Second and third-year students of the College of the North Atlantic’s (CNA) architectural engineering technology program are putting the skills they’ve learned to good use with Habitat for Humanity.
Craig Greene, architectural engineering technology instructor at the CNA Ridge Road campus and build chairman with Habitat for Humanity, said in a news release while students have contributed to this worthy cause for the past three years by drawing up architectural designs, this is the first year they pitched in with on-site manual labour.
“I started with Habitat for Humanity in 2009 and one of reasons I got involved was because I saw a great potential for our students in the trades and technology programs to learn on the job and apply their skills to help their community so it’s a form of community engagement,” Greene said. “I’m an architect and I believe in what Habitat for Humanity does but I also saw an opportunity for our students to benefit from that experience, to learn on site and have a good time.”
Greene, who is also the program’s instructional co-ordinator, worked as a liaison for CNA and Habitat for Humanity to get the students in the field.

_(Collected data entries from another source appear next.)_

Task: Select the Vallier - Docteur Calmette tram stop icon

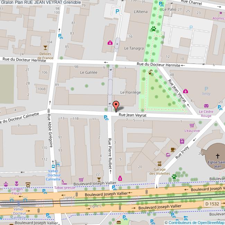Action: click(x=55, y=163)
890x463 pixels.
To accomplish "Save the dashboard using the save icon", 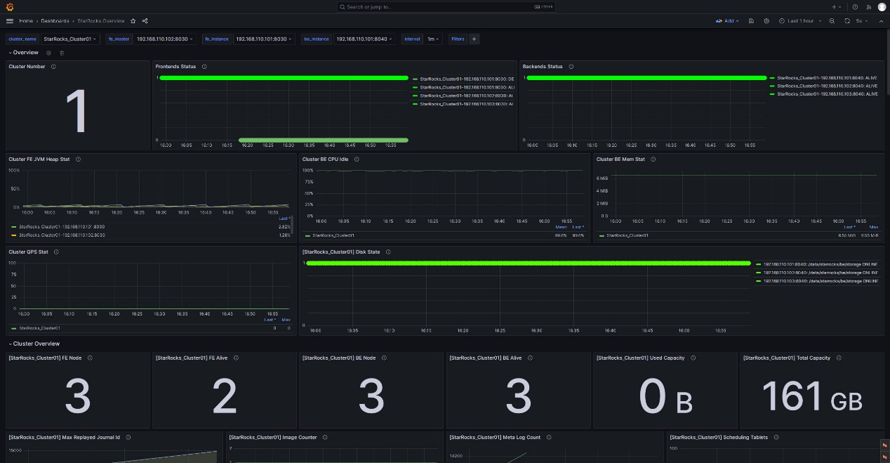I will coord(751,21).
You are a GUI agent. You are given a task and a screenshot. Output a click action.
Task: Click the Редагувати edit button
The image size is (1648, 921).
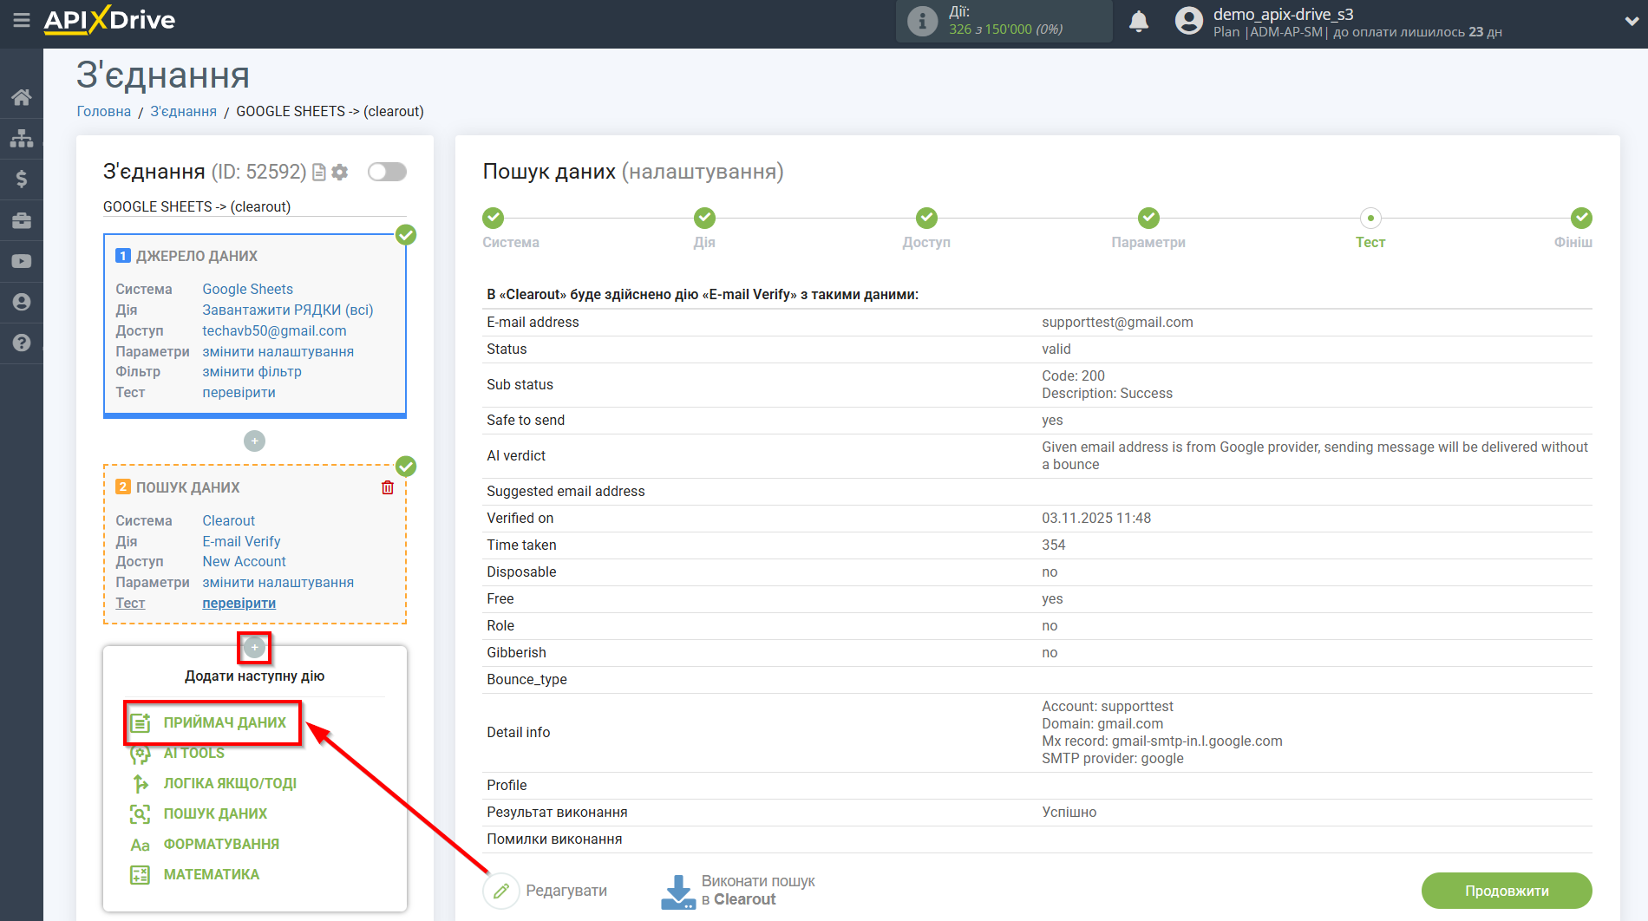(546, 891)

“What I really wanted to do is provide an opportunity for students. The second year-students went on site and did wood framing on the first floor. In the previous term they had studied wood framing so this gave them an opportunity to actually look at and apply what they had learned in school,” Greene said. “It gave them a hands-on experience as opposed to simply a classroom experience, plus there’s the team building aspect where you send everyone out for a day and they meet contractors and they work on a job site. Everyone appeared to have a pretty good time at it.”
Nineteen second-year students have framed some of the interior walls on the first floor of a structure. Initial construction began on the home Oct. 9 and is projected to be finished in early December.

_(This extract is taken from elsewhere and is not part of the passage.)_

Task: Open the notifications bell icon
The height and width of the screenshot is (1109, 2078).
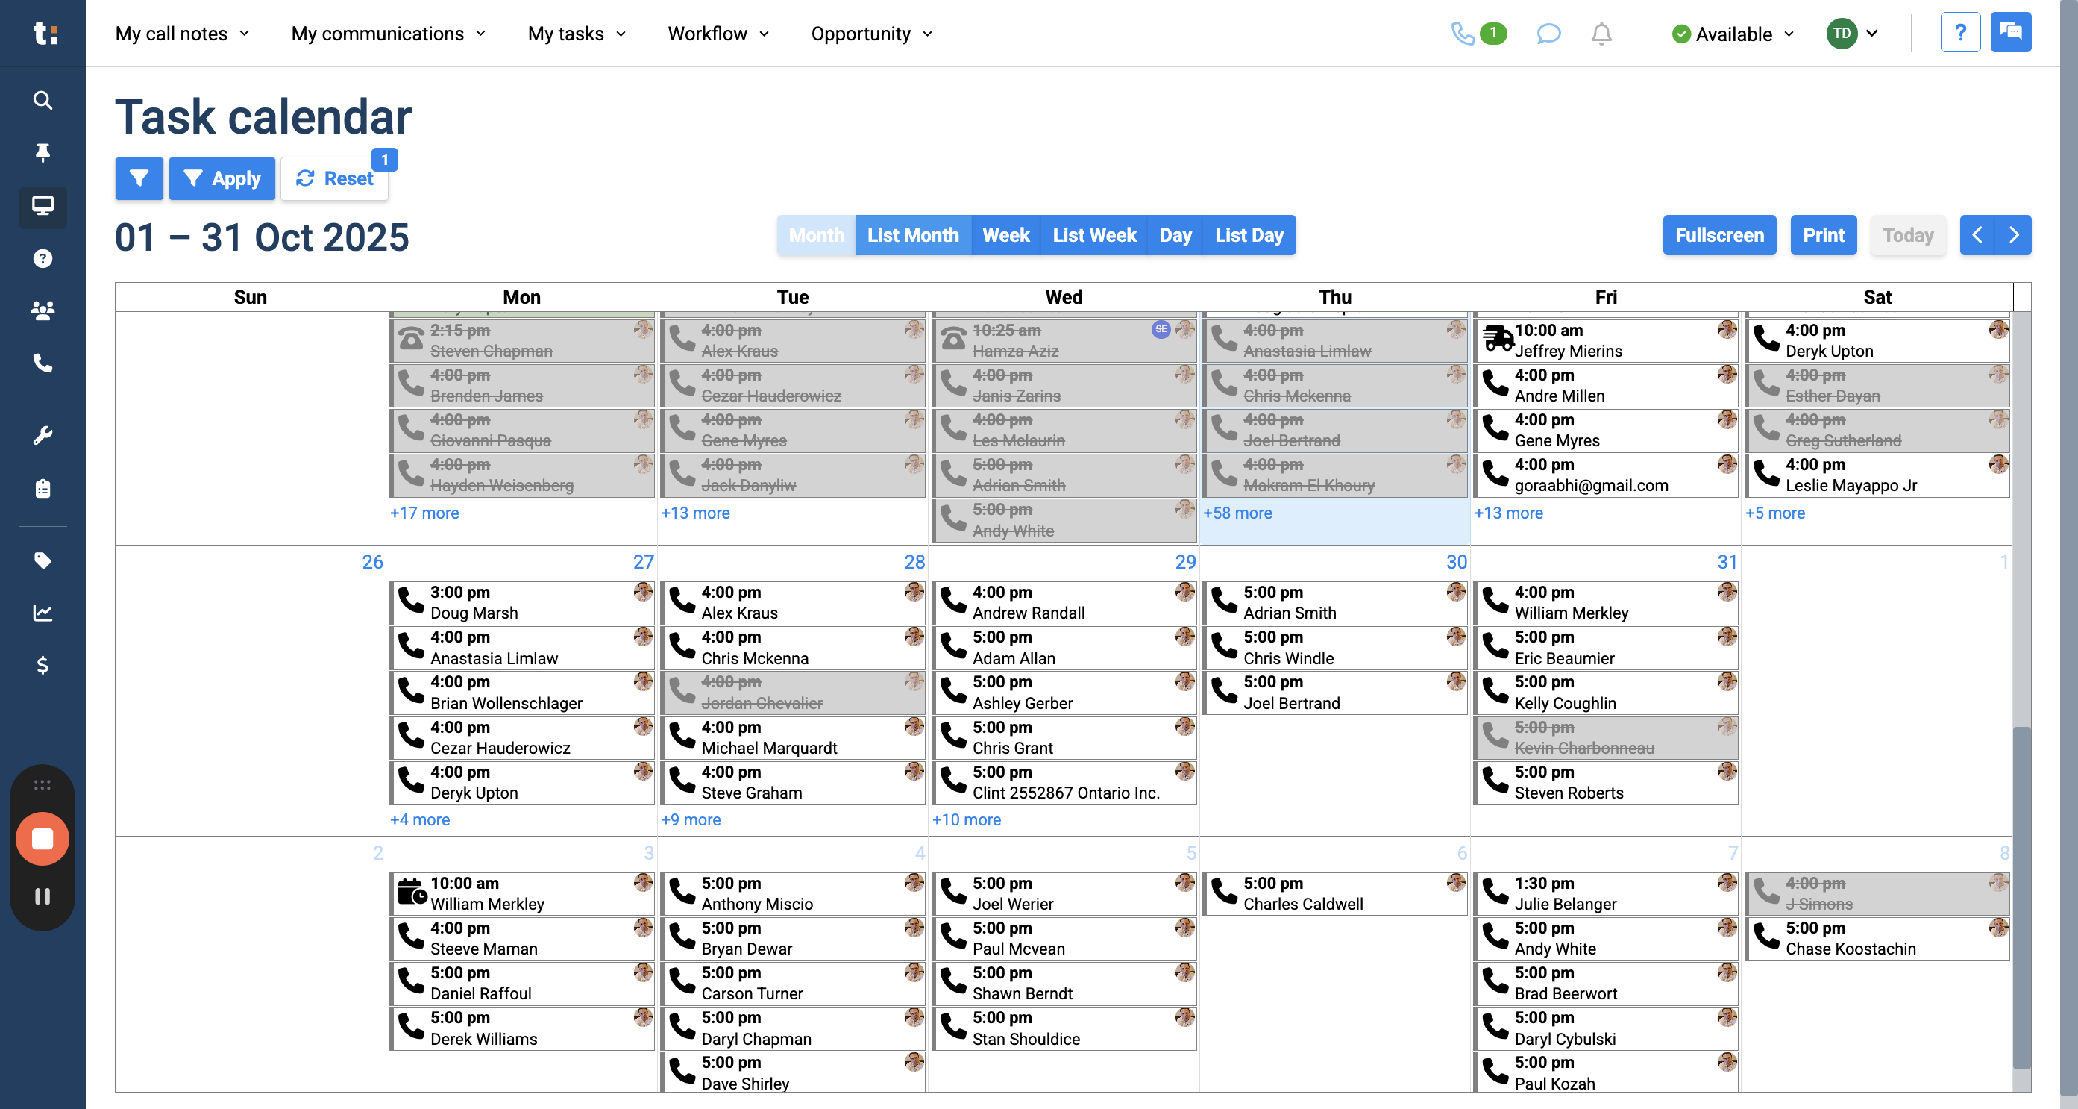Action: tap(1601, 34)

“We’re trying to put those three pieces of puzzle together; what they learn in school, how to apply it and how to apply it so they help their community,” Greene said.
Last week, third-year students in the architectural program put their skills to work in the same Habitat for Humanity project but by installing insulation and vapour barrier.
“The idea was to get second years on to do framing and third years to do insulation and vapour barrier so they can relate to what they’ve learned in class,” said Greene. “Contractors like it too because they get a bunch of young people in their 20s on site who kind of add an energy.”
Ian Martin, a second-year student from Mount Pearl, said it was a beneficial experience for everyone in the class.
“I really enjoyed it because I have a casual background in building, particularly in wood frame type stuff. It was good to learn the innards of the structural nature of a house,” Martin said. “In being able to work with the Habitat for Humanity professionals, not only were they able to give us pointers, but I got to talk to a couple of them and ask about the industry so it was really beneficial.”
Martin said being able to apply what you’ve learned in school and actually see it coming together in the real world gives students a better understanding. “When it’s on a computer screen and it’s a flat drawing is one thing,” he said, “but when you can see it built it takes on a different kind of life.”
While Greene believes it’s great for students to gain practical experience, he said there’s a bigger picture to look at. “What I said to the students at the end of the day was ‘I hope you had a good day, I hope you had fun, I hope learned something don’t forget you helped to put a family in a home. You didn’t just nail in some two by fours. At the end of the day you assisted in putting a family in a home.’ And, that is what Habitat for Humanity is about,” Greene said.